Other remaining issues include the complete lack of support for XHTML (XHTML pages served with the typical text/html content type header are instead treated like regular HTML, not XHTML, by most browsers including Internet Explorer; the correct content type is application/xhtml+xml, which IE still doesn’t support), broken support for the object element for simple tasks like embedding images, incorrect support for the q element, no support for alternate stylesheets, and no significant work done on the scripting engine other than providing a native-like wrapper for the XMLHttpRequest object, providing interfaces for the new CSS properties, and fixing some memory leaks. More standards support information can be found in the Web browser standards support section.

The high-priority automatic update is expected to be deployed sometime in November, most likely either on the 1st or on November’s Patch Tuesday (the second Tuesday of the month). Internet Explorer 7 is only supported on Windows XP SP2 and the upcoming Windows Vista. Internet Explorer 7 can be downloaded from the official Internet Explorer site.
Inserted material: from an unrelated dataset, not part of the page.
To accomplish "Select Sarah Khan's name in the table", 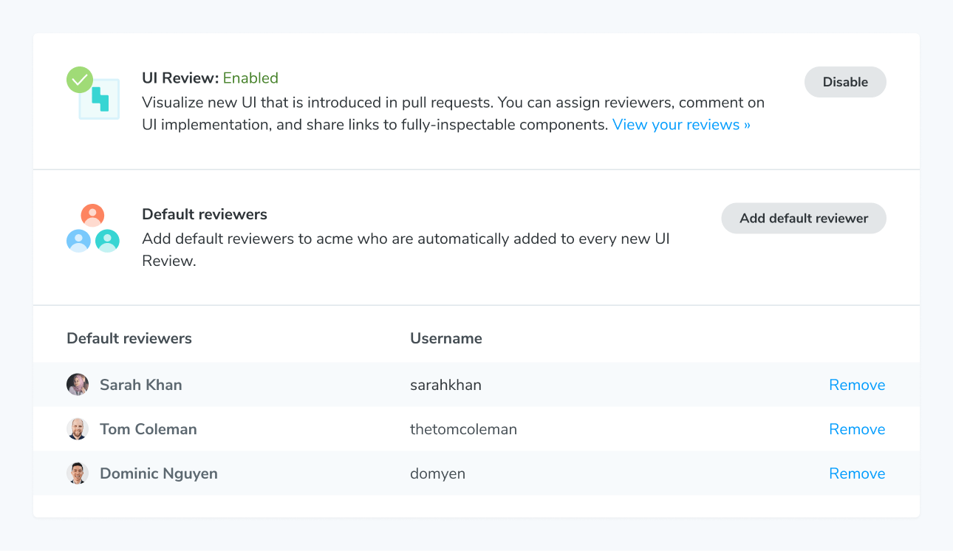I will click(x=140, y=384).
All-in-all, the developers did put a lot of work into this release and made about as much progress as one can expect in the time they had. Still, they were very far behind to start with, given the project’s long slumber from back in 2001, and it looks like Internet Explorer will continue to make up our development ceiling for the foreseeable future. Here’s to hoping for steady improvements in the future.

From previous announcements, it is expected that Microsoft will release a new version of Internet Explorer approximately every 12 to 18 months. Indications are that the next version will improve on CSS support as well as scripting/DOM support. Some early SVG support is also a possibility, although there hasn’t been confirmation on this.
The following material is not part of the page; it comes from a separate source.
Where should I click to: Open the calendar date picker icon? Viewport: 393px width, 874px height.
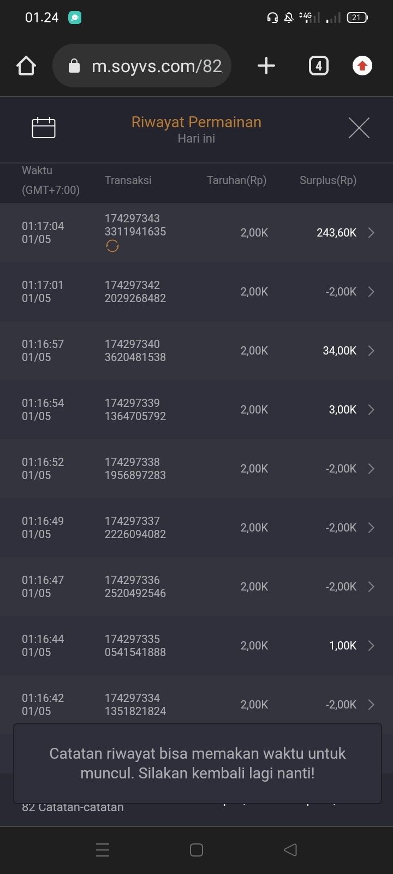coord(44,128)
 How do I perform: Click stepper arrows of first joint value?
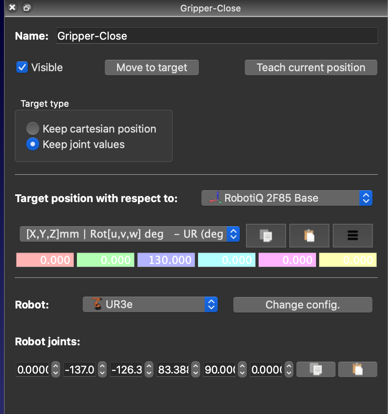coord(56,370)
The queue is growing, I know

Thursday, October 5th, 2006

I have a growing list of e-mails I haven’t gotten to addressing yet. I apologize, but school and work have to be top priorities for me above this website, and they haven’t left me with much free time the last few weeks. I just wanted to let you guys know that your feedback hasn’t been forgotten and I hope to sit down and go through all of it as soon as I get a chunk of free time.

Within the feedback is a list of requested changes to the standards support information, as well as a recurring suggestion that I should only test browsers against the latest Candidate Recommendation or higher versions of the specifications rather than attempting to follow regressed drafts. I find myself agreeing with this suggestion and I plan to make the appropriate changes when I can. There is also a requested addition to the Opera Myths page and some things that I want to correct and expand in the Beware of XHTML article.

In the meantime, have fun with this weird but valid HTML page. It plays around with some little-known HTML features that have little or no support in today’s major web browsers.